Book Read Free

She Has A Broken Thing Where Her Heart Should Be

Page 33

by J. D. Barker


  The .38 from her nightstand felt cold and heavy in her hand as she quietly lowered her feet to the floor and crossed the room, ignoring the arthritic pain burning in her legs.

  Although she lived alone, she aways closed and locked her bedroom door. A yellow bathrobe hung from a hook on the back of her door. She pushed the robe aside and pressed her ear against the wood. The door was solid wood, not that cheap pressboard junk they sold today, but a thick slab of oak, original to the apartment.

  She heard nothing.

  Elfrieda began to wonder if she heard anything at all. Maybe it was nothing more than the settling of the old building or the expanding and contracting of the structure itself as it always did when spring ushered away the cold grip of winter. Maybe she dreamed the sound, imagined the sound entirely, maybe—

  Another squeak.

  The board beneath her bare left foot moved slightly when weight found that same board on the opposite side of the door.

  Somebody was standing there.

  Elfrieda drew in a deep breath, tried to steady the hand holding the .38—she was shaking so. “I have a gun!”

  Her intended shout came out muffled and weak, the thick wood of the door eating her words.

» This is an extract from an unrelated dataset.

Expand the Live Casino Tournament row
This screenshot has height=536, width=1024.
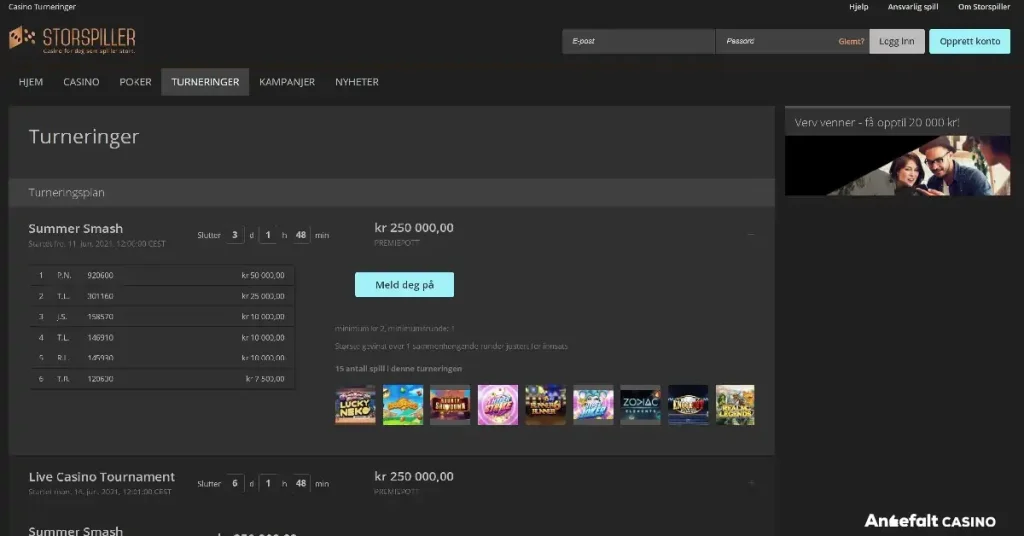751,483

  From the other side came a man’s voice—soft, pure. Sounding more like the music created by a finely tuned set of chimes than the spoken word. “I know you have a gun. You need to put the gun down and unlock the door.”

  Elfrieda set the gun down on the top of the dresser and flipped the lock on the doorknob.

  “Now open the door and step back,” the voice said.

  She did so without any hesitation.

  The door swung open. A man was standing there. He had dark hair and darker eyes and a smile that somehow put her at ease, even though that was darkest of all. Behind him stood two women in long, white coats. Both watched but remained silent.

  As Elfrieda completed each instruction, she wondered why she was doing as she was told. She didn’t want to. She wanted to point the gun at the center of this man’s chest and pull the trigger and keep pulling the trigger until the chamber clicked empty. She couldn’t, though. The gun was already out of reach, and when she tried to force her legs to walk back to it, they didn’t obey. Instead they stepped backward, as instructed, until they reached the edge of the bed.

  “Sit down, Elfrieda.”

  She did.

  The three intruders stepped into her bedroom, her private place, uninvited.

  “Are you real?” she asked.

  He tilted his head and smiled again. “We no longer need you to watch the boy. Do you remember when I asked you to watch the boy, all those years ago? I was a child myself then. They made me phone you, so impersonal.”

  “Yes. I remember.”

  “You knew my parents.”

  “Yes.”

  “What were their names?”

  “Keith and Jaquelyn Pickford.”

  “And my name?”

  “David. You’re David Pickford. You’re a beautiful man, David Pickford.”

  He smiled again. “Thank you.”

  “You’re welcome.” Elfrieda Leech stared past him.

  We no longer need you to watch the boy. Not they. Charter had told her the Pickford boy would never leave his room. Could never leave his room. Held against his will. He should hate them, despise them. There should only be they, not we.

  How could he be standing in her bedroom?

  Elfrieda Leech eyed the butt of the .38 on the edge of the dresser. She wanted to push past these people, take the gun in her hand, kill them all. She couldn’t move, though. Her body wouldn’t obey her. “Why aren’t you wearing white?”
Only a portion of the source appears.